**Activity**
Could you repeat the records below exactly, without the pictures?

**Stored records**
★ ★ ★ ★
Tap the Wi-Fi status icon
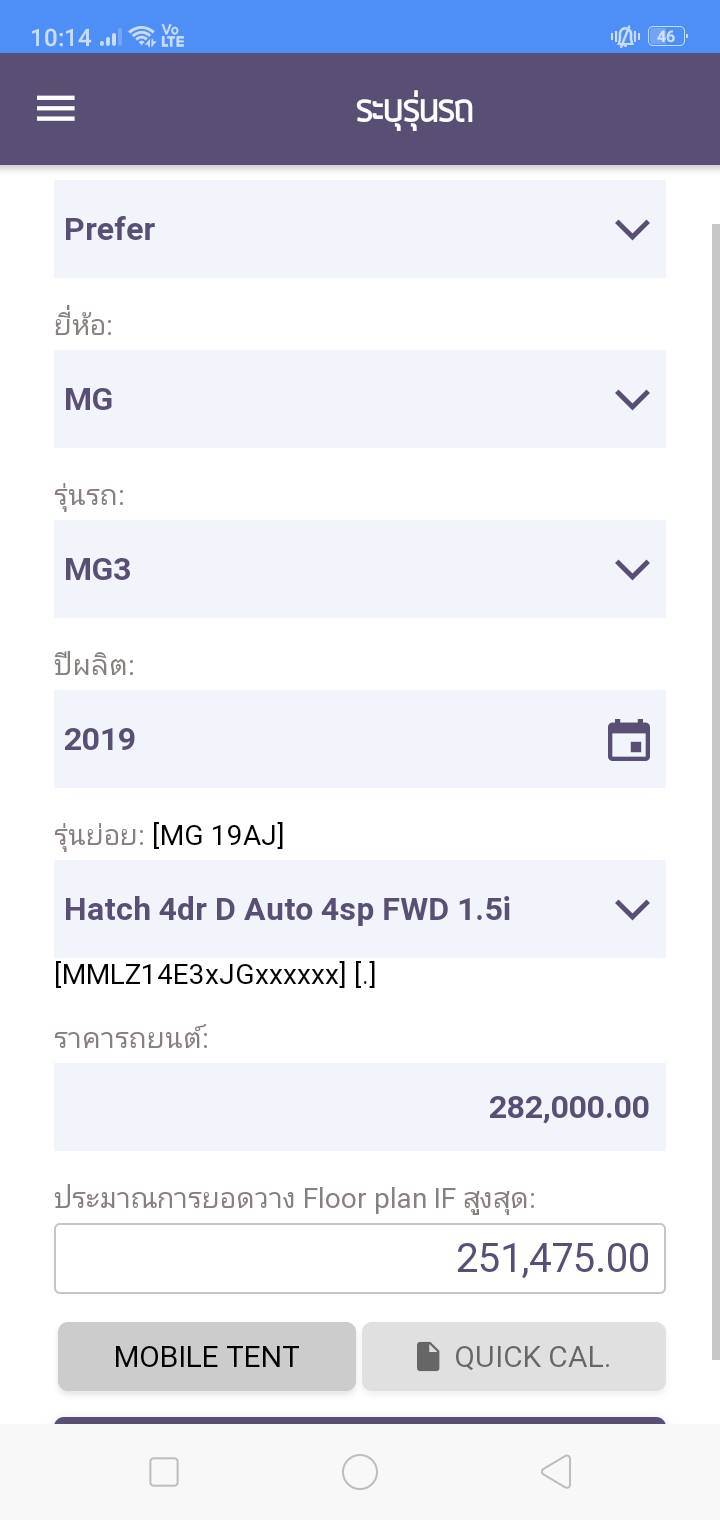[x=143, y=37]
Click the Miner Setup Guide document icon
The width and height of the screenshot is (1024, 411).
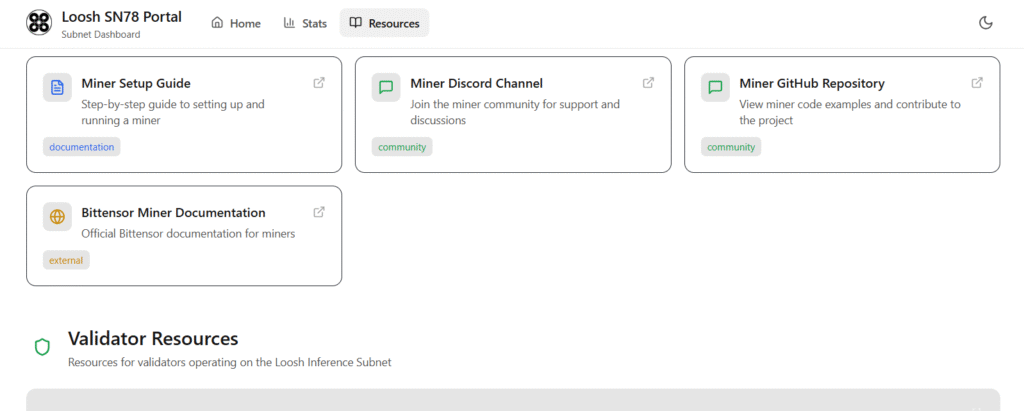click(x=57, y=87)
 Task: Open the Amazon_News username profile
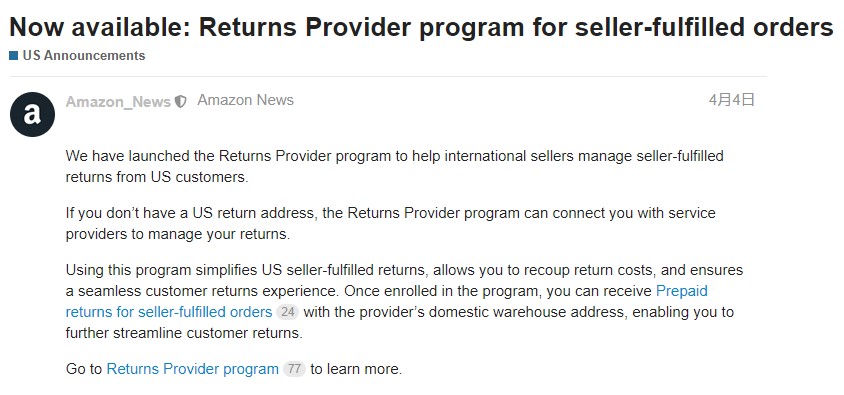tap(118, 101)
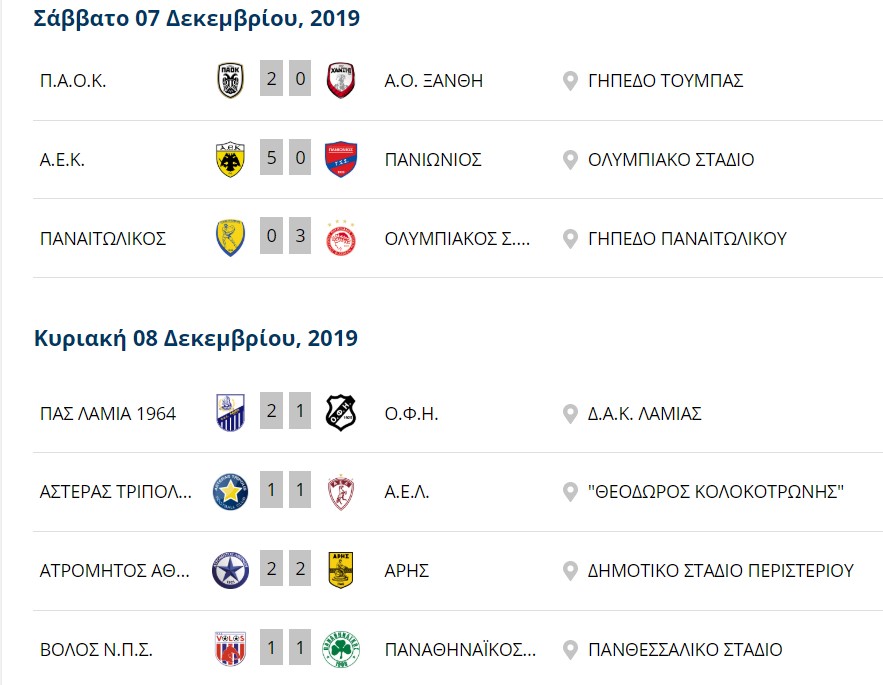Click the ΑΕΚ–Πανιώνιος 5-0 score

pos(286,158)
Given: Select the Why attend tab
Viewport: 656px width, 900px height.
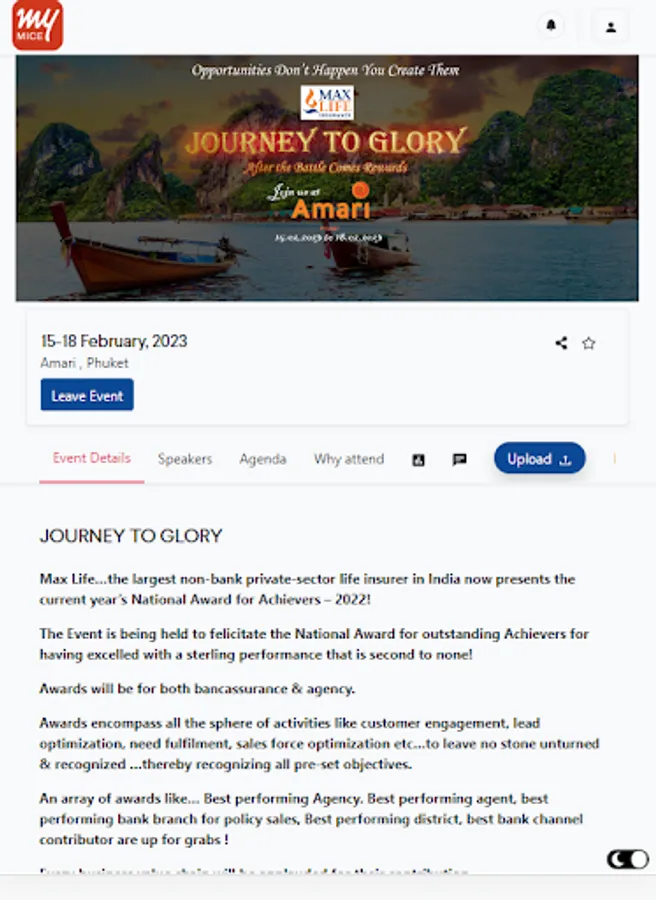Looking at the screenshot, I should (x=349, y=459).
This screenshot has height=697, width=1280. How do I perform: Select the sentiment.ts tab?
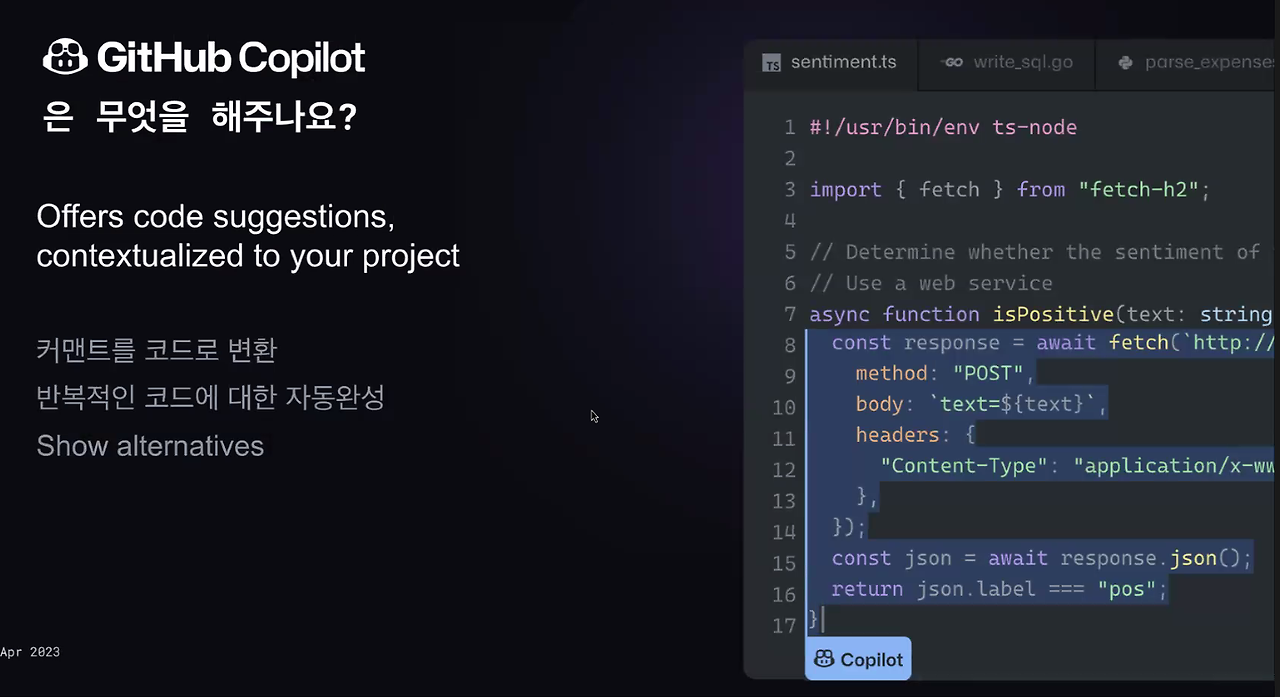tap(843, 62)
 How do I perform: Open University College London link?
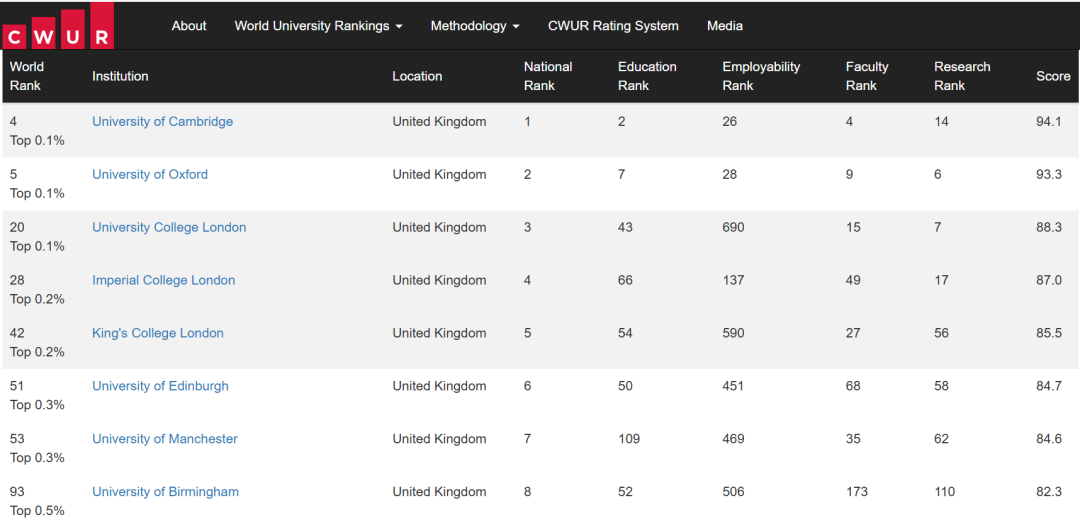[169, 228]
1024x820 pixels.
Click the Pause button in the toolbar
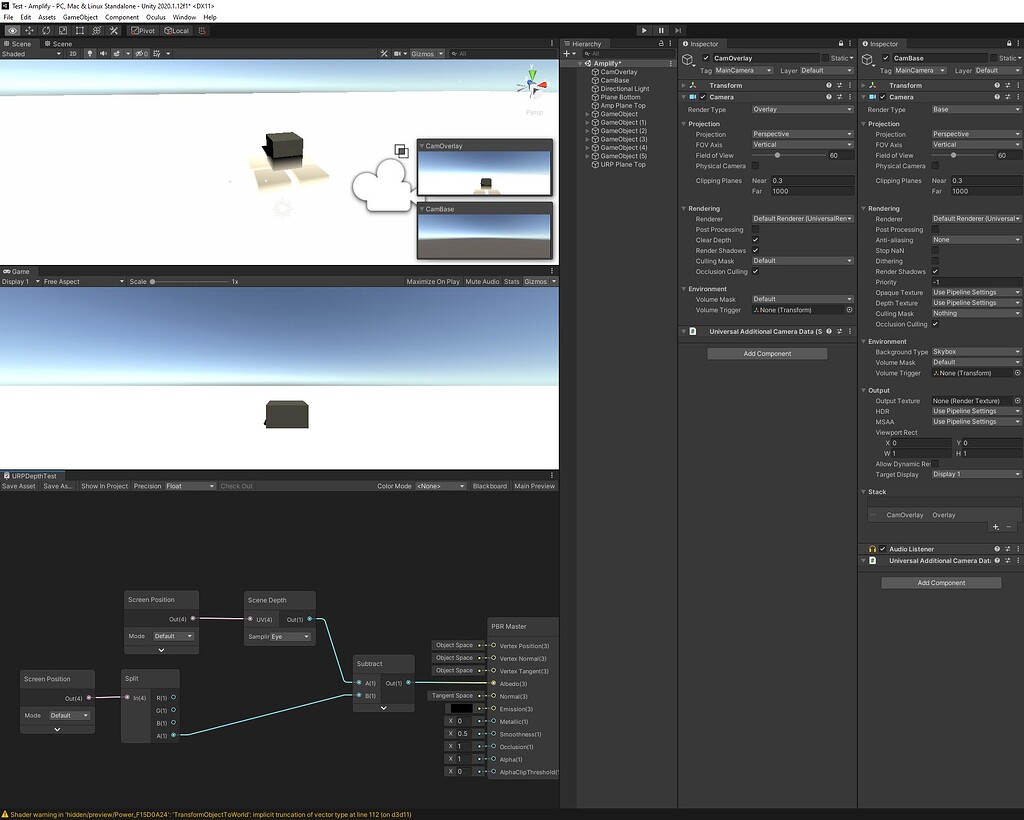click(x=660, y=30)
★ ★ ★ ★
**Task result**
Tap the Wi-Fi status icon
[x=143, y=37]
Click the Miner Setup Guide document icon
The width and height of the screenshot is (1024, 411).
click(x=57, y=87)
 Task: Open the Amazon_News username profile
tap(118, 101)
Click the ΑΕΚ–Πανιώνιος 5-0 score

pos(286,158)
Given: Select the Why attend tab
Viewport: 656px width, 900px height.
Looking at the screenshot, I should (x=349, y=459).
This screenshot has height=697, width=1280. How do I perform: Select the sentiment.ts tab?
tap(843, 62)
 How do I perform: Open University College London link?
[169, 228]
1024x820 pixels.
Click the Pause button in the toolbar
click(x=660, y=30)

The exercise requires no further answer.